Work instruction
Search the lines of the records for the word "парни", and copy every line that has it.

Input records
Start of Block

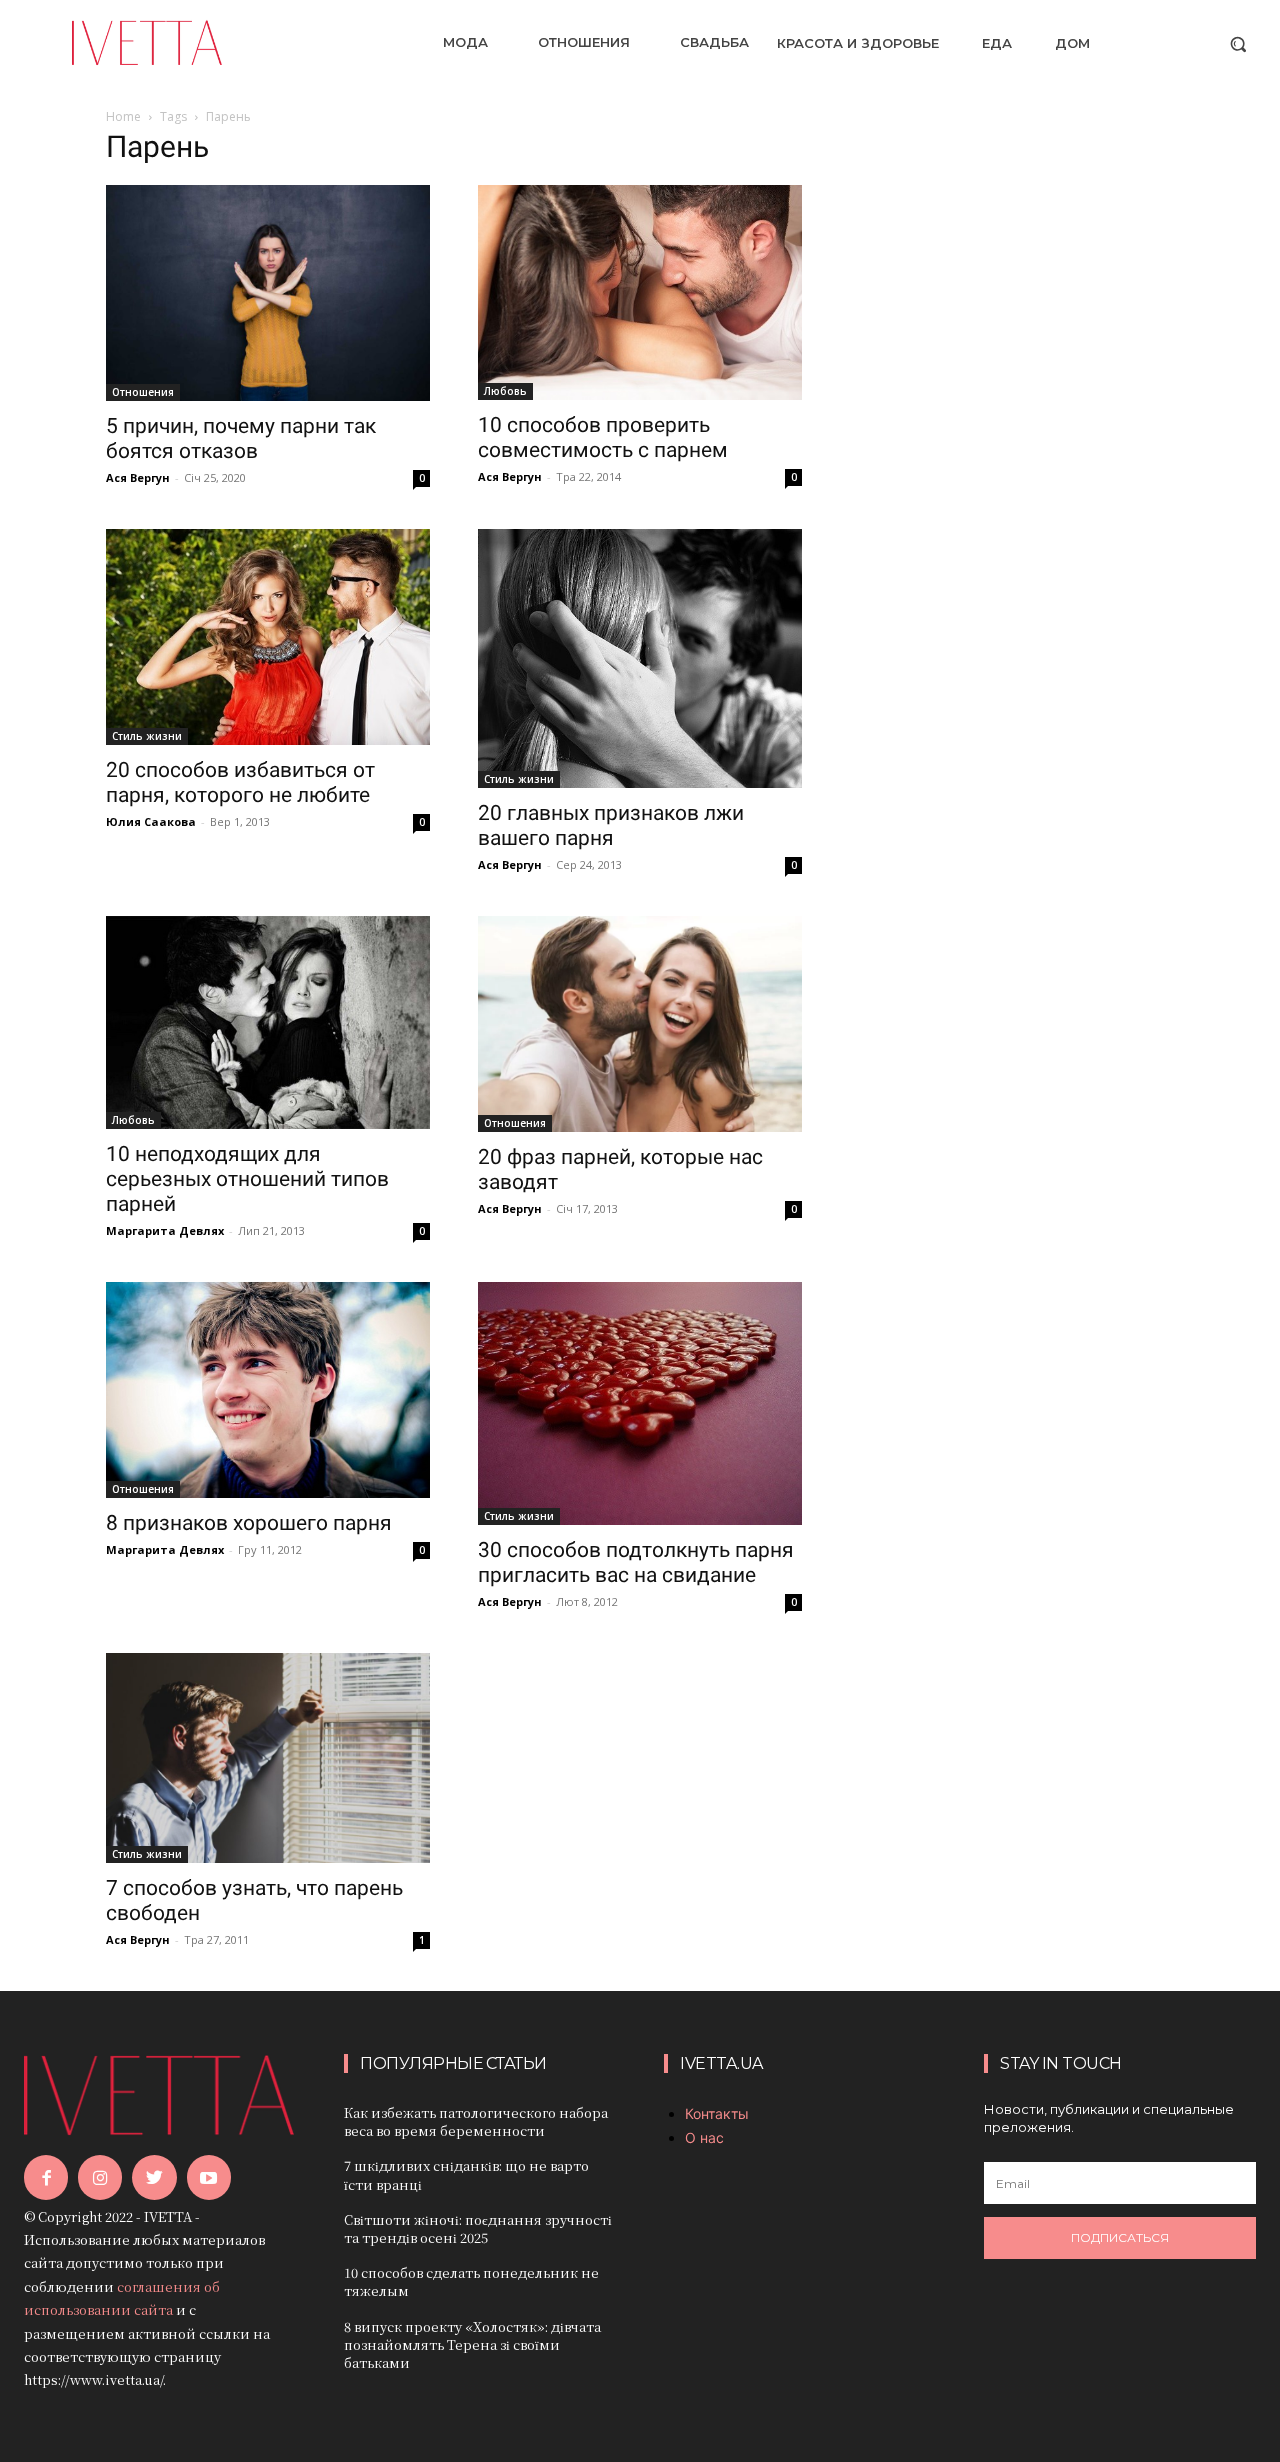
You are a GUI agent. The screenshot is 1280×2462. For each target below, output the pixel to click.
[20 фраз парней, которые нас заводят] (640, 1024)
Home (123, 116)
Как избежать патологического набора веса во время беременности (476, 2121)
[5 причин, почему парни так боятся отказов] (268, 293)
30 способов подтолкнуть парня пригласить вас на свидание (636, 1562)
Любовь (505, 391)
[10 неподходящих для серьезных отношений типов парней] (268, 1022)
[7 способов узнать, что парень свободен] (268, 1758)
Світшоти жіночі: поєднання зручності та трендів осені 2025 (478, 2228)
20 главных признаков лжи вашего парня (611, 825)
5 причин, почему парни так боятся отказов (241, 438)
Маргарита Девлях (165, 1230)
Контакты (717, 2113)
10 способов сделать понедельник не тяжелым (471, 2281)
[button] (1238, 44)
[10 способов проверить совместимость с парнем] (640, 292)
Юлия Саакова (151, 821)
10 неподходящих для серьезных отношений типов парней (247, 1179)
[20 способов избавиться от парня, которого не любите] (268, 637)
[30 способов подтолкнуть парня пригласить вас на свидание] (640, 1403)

End of Block

Your response
[5 причин, почему парни так боятся отказов] (268, 293)
5 причин, почему парни так боятся отказов (241, 438)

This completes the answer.